Marist Brothers College Rosalie - Location and Demographics

Location and Demographics

Marist Brothers Rosalie is located in the area known as Rosalie, which is a small locality within Paddington, an inner western suburb of the city of Brisbane. The ground in that locality is full of slopes and hills with the high points being held by the Catholic Church or the State government.

Marist College Rosalie is geographically placed at the centre of the suburbs of Paddington, Milton, Bardon, Red Hill and Petrie Terrace. These suburbs were traditionally working class mainly made of old Anglo-Irish Catholic Australians, indigenous aboriginal people and new waves of Catholics migrants. The first Catholic migrants were the Irish, then the Italians, Croatians and Polish came in the 1950s,1960s and 1970s and then more recently smaller groups of Islander, South American and South East Asian families.
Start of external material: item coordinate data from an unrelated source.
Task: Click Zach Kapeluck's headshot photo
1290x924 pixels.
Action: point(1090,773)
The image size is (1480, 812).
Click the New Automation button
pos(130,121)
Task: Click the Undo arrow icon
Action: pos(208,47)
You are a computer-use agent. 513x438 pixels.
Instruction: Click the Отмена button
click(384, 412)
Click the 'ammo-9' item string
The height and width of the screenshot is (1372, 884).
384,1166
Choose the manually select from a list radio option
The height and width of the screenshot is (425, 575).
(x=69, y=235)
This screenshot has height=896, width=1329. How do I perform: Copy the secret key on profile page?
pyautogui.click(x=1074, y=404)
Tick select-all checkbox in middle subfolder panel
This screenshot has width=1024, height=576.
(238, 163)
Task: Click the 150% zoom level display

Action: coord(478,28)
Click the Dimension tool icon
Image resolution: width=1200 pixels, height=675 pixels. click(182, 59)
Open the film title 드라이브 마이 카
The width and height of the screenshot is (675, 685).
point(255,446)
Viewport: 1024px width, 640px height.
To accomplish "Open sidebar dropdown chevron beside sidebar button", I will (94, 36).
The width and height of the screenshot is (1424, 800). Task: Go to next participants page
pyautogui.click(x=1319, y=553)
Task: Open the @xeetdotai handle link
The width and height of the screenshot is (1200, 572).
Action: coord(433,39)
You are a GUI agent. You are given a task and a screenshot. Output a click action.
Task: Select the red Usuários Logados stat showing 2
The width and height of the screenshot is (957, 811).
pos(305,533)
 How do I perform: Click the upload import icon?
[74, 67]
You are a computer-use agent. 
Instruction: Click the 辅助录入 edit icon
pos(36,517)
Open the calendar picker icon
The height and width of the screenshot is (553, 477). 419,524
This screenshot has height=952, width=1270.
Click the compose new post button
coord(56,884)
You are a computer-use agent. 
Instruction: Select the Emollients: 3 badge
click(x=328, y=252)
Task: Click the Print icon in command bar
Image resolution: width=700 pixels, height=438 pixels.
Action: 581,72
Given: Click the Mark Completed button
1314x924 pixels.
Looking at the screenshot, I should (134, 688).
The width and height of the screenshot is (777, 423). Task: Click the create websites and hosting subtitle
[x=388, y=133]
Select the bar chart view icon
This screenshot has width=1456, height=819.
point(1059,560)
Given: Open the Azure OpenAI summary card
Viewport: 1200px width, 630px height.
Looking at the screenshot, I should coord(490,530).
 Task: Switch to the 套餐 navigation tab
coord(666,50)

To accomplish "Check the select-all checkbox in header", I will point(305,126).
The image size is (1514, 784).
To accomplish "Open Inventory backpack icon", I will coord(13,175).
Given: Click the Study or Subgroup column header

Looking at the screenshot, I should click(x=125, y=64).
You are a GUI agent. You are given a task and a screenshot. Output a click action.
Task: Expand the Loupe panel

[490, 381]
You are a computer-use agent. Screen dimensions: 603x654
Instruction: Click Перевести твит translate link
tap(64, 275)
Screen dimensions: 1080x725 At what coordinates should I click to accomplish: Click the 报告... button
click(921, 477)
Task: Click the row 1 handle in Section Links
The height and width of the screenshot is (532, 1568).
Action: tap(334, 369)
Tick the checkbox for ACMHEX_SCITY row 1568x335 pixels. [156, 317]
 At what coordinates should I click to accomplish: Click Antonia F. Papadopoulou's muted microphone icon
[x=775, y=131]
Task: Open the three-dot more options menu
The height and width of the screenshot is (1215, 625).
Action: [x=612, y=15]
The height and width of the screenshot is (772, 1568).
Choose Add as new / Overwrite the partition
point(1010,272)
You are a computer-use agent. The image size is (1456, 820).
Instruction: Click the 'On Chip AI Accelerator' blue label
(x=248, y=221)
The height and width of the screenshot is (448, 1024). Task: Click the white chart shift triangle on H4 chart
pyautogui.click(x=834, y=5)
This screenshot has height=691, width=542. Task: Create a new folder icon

The high proportion of Catholics in the area during those years is attested to by the fact that there are seven Catholic churches, four primary Catholic schools (one defunct), two girls high schools, and various halls and refectories all within a five mile (8 km) radius of Marist Brothers Rosalie.

These “new” communities were both fortified and nurtured by the local churches and their schools and many families made financial sacrifices to support these institutions.

Today the sons of immigrant families are a continuing presence at Marist College Rosalie, reflecting the multicultural population of Brisbane and the mix of Australian-Irish, Anglo-Irish, European, Asian and Latin at the school reflects the Catholic Church in a microcosm.

Traditionally the school drew from this local population for its students, however, since the 1960s and especially since the gentrification of the Paddington area in the 1980s and 1990s with young professionals, the school has drawn mainly from Catholic families on the western train line, and to a lesser extent from the northern suburbs of Kelvin Grove, Ashgrove, The Gap, Herston, Normanby and Windsor.

The suburbs traversed by the western line run from the now gentrified formerly working class inner west, through the middle class western suburbs to the now largely working class outer western suburbs.

This western train line runs from central Brisbane to the city of Ipswich some 35 kilometres away, through the adjoining suburb of Milton which links and binds the western suburbs of Brisbane. The train line passes through the suburbs of Milton, Auchenflower, Toowong, Taringa, Indooroopilly, Chelmer, Graceville, Sherwood, Corinda, Oxley, Darra, Wacol and onto Ipswich.

The train line at Indooroopilly also links with buses from the non-train accessible western suburbs of Kenmore, Chapel Hill, Pinjarra Hills, Pullevale, Brookfield, Mt Ommaney, Jindalee, and Riverhills who also access the major Western Freeway for motorcars which exits onto Milton Road at Toowong before passing through Milton onto the city heart.

Accordingly Marist Brothers Rosalie is well positioned to attract students from the western suburbs and is in fact the only Catholic high school for boys in the western suburbs of Brisbane between the city of Brisbane and the city of Ipswich. The only other non-State run high schools in the western suburbs that take boys are Brisbane Boys College (Protestant) and St Peter’s (co-ed Lutheran).

Today the western “train line” students make up some 70% of the schools population. Recent State Government demographics (2007) however suggest that although the local children attending Rosalie dropped off as the area went through a process of gentrification, and became an area for young people and singles, the area now is once again becoming a family area as those “young people and singles” marry and have children. Accordingly those demographics have indicated that there is a mini "baby boom" locally, which the school can draw from.